We have been trying to get feedback from the Tricare Management Activity (TMA), International SOS (ISOS) and Global 24 on specific quality standards used in the selection of the extremely limited network of providers under their Philippine experiment. So far we have gotten nothing back other than comments that pretty much say – Trust us, we know what is best for you and there is nothing to worry about as the more important issues of processing claims and vetting for fraud have been considered. In essence what we deduce from their comments about the program is as an experiment they are trying to learn lessons and make adjustments to the program on the levels of acceptance of the program by providers, beneficiaries. We don’t expect, nor will we accept, that another goal is to determine acceptable levels of death, infection and maiming of beneficiaries by using providers that are selected only on administrative requirements.
The following open letter was sent to Global 24 Support as well as TMA, ISOS, service organizations, RAOs and Stars and Stripes. If we get an answer we will post that here as well.
We were told by your boss that there were no quality standards applied to providers in the experiment. The single criteria he referenced was that they were already on the certified list, meaning that they, at some point in the past, saw a Tricare beneficiary. He also clearly indicated and the slides also clearly indicated no real quality standards were considered. Instead it was clear the primary focus and ultimate requirement was that they agreed to process and submit claims and secondarily they passed an inspection to review past alleged fraud against Tricare. These are hardly quality standards to determine if Physicians provide minimally acceptable levels of care, are members in good standing with the normal associations, show a history of continuous annual CMA that is validated as acceptable to maintain minimal levels of competency, previous disciplinary actions for quality of care issues, removal of admitting privileges for cause, etc. Or issues with the minimum standards in hospitals such as unannounced inspections for cleanliness, minimum qualifications of staff in ERs, pathology, radiology, ORs, Recovery and ICU etc. Standards used by the facility to accept physicians for admitting privileges, infection control standards, hospital acquired infection rates etc.
When you mandate we use one or two physicians or a single hospital of “your” choice, it becomes extremely important that the extremely limited group of providers meet minimum standards that those mandated to see them know with confidence have been applied to the providers. Yet we have seen nothing to indicate any standards are being applied. Your comment below hardly demonstrates any level of review and in particular in the conspicuous absence of listing of standards which was even more conspicuous when completely absent from the PPT presentation. The blatant claim, “You will have access to providers who deliver high-quality medical care.” and coming from TMA and ISOS with absolutely nothing to back it up and given their past history of empty promises only made the total absence of quality checks even more apparent and troubling as there is absolutely nothing to back up that claim and it conflicts with what we were told.
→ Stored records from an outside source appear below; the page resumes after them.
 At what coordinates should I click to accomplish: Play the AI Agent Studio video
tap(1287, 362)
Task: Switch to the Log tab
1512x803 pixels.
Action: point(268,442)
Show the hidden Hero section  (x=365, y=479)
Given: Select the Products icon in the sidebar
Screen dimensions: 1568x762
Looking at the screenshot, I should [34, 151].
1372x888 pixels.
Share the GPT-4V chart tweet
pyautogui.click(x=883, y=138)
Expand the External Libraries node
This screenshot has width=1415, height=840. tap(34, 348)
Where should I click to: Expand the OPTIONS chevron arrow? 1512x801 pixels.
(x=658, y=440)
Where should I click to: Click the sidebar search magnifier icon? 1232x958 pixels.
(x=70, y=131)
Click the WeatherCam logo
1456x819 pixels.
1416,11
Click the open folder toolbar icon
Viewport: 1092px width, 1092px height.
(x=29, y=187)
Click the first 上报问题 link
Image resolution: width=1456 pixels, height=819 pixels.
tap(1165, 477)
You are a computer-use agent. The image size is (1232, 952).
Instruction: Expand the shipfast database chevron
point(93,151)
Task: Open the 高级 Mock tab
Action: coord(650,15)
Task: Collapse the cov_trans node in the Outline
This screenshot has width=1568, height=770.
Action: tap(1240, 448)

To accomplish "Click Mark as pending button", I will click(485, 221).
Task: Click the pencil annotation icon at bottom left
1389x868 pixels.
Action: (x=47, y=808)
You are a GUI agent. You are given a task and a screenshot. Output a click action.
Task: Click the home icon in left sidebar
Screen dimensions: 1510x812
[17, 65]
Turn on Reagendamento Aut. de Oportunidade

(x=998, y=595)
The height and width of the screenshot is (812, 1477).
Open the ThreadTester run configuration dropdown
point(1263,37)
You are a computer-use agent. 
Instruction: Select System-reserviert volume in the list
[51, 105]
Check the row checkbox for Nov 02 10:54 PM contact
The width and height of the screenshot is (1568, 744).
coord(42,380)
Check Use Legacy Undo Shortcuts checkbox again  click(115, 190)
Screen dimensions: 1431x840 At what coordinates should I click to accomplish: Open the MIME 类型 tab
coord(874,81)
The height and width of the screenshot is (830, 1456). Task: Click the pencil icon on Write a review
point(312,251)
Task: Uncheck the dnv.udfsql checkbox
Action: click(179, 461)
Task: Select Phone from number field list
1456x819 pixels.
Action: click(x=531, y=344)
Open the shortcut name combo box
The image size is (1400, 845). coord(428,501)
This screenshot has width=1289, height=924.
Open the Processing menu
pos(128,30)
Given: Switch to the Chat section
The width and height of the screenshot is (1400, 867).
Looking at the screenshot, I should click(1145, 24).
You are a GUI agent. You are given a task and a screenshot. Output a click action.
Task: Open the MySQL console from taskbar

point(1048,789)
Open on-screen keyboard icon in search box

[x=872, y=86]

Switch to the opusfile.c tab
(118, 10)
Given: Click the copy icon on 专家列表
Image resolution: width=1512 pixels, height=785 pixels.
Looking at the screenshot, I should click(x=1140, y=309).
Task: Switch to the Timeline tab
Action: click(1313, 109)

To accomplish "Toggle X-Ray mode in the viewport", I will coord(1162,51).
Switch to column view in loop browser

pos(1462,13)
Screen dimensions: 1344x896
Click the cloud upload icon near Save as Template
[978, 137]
We know and were told by TMA that current TMA policy has no provisions for quality requirements for providers overseas for Standard beneficiaries, unlike in the states where approved providers are required to meet quality standards and where beneficiaries generally have hundreds to chose from instead of 1 or 2. TMA has never tried to limit access to care to the extreme extent they are doing in the Philippines with this experiment anywhere overseas. To do this without considering similar quality standards as are applied in the states is criminal and shows a complete lack of concern for the health and welfare of beneficiaries.
To claim, because this is an experiment and is set up to learn lessons and make adjustments should not include an experiment to see if patients survive treatment from overseas providers who have not been vetted for quality of care. While the experiment may be a valid approach to determine levels of acceptance of the program by providers and if the CMAC is adequately designed for local payment and even levels of acceptance by beneficiaries, using it to determine acceptable levels of death, infection and maiming of beneficiaries by using providers that are selected only on administrative requirements doesn’t seem to be appropriate but at present that appears to be one of the purposes of the experiment.
In America all health care organizations that limit access to care by dictating specific providers are required by law to provide a list of quality standards to all beneficiaries. While we are not in America, we are Americans and should be allowed the same consideration when our choices are dictated for us by an administrative entity.
Given your comment below please provide the specific reviews that are conducted. Please be specific and list each item and area reviewed including the expected standards providers are required to meet. If standards are applied due to membership, such as JCI or a local association, please provide a link to their specific standards. Since requirements for hospitals and physicians should be significantly different, please provide two lists, one for hospitals and one for physicians.
Since we are only days away from being mandated to use these providers, that we have no guarantee will provide quality care and who may put retirees, their wives and children in harms way it is imperative that this information be provided as soon as possible. If in fact there are quality standards and checks done, this shouldn’t be an easy request.